[START OF Information shown]

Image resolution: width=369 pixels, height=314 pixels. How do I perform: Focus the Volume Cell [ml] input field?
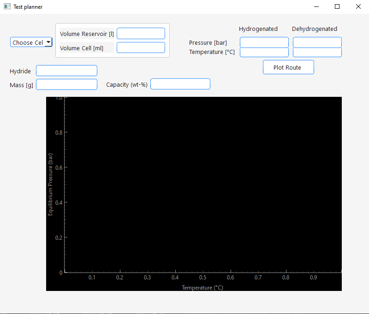(x=141, y=47)
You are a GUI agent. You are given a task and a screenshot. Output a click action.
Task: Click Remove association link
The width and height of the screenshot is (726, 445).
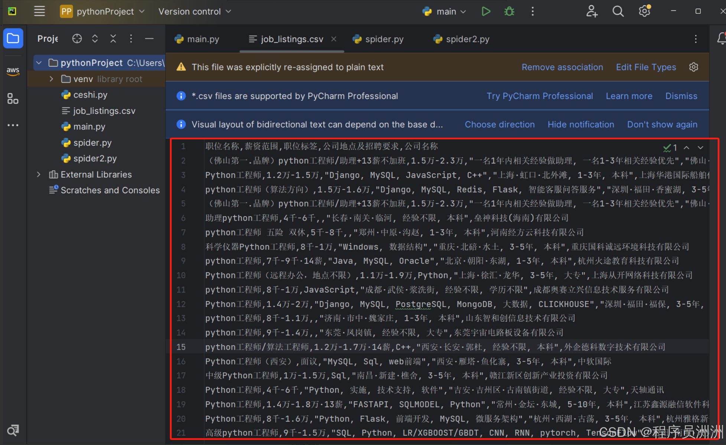[562, 67]
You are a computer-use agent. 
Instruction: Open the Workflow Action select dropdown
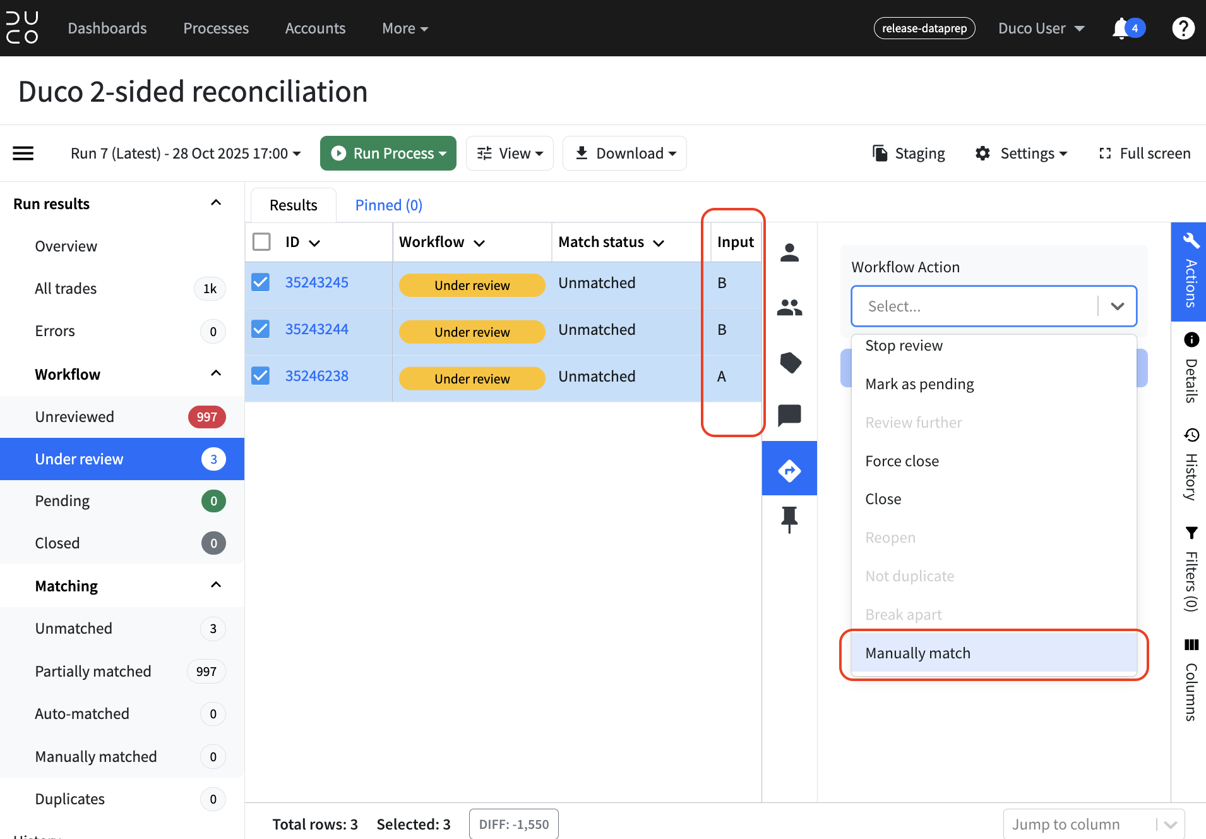pos(994,306)
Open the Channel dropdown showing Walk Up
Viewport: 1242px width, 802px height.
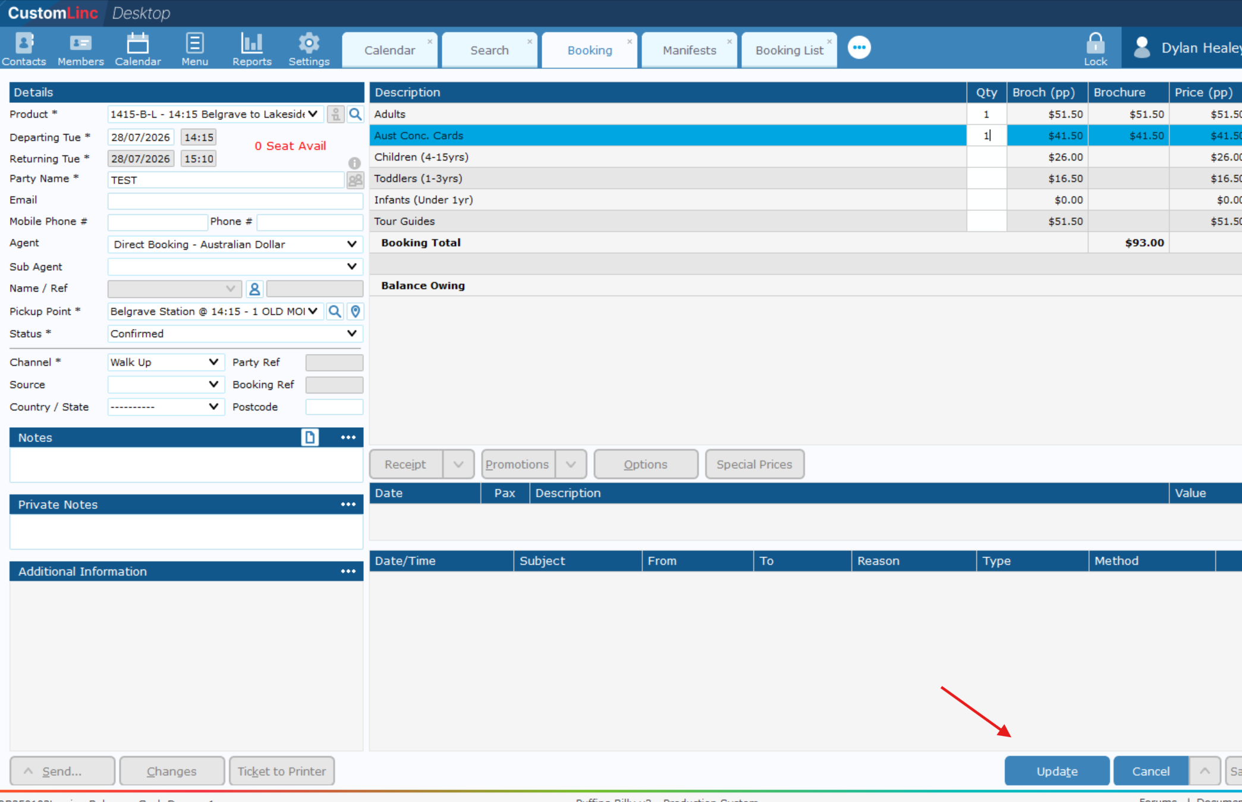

[END OF Information shown]

Rewrite everything from the line containing "You are a computer-use agent." down to the end of the records, putting "menu" in place of "dropdown" and keeping all else the same. Leave the pictures out of your answer.

You are a computer-use agent. 
Instruction: Open the Workflow Action select menu
pos(994,306)
Open the Channel menu showing Walk Up
Viewport: 1242px width, 802px height.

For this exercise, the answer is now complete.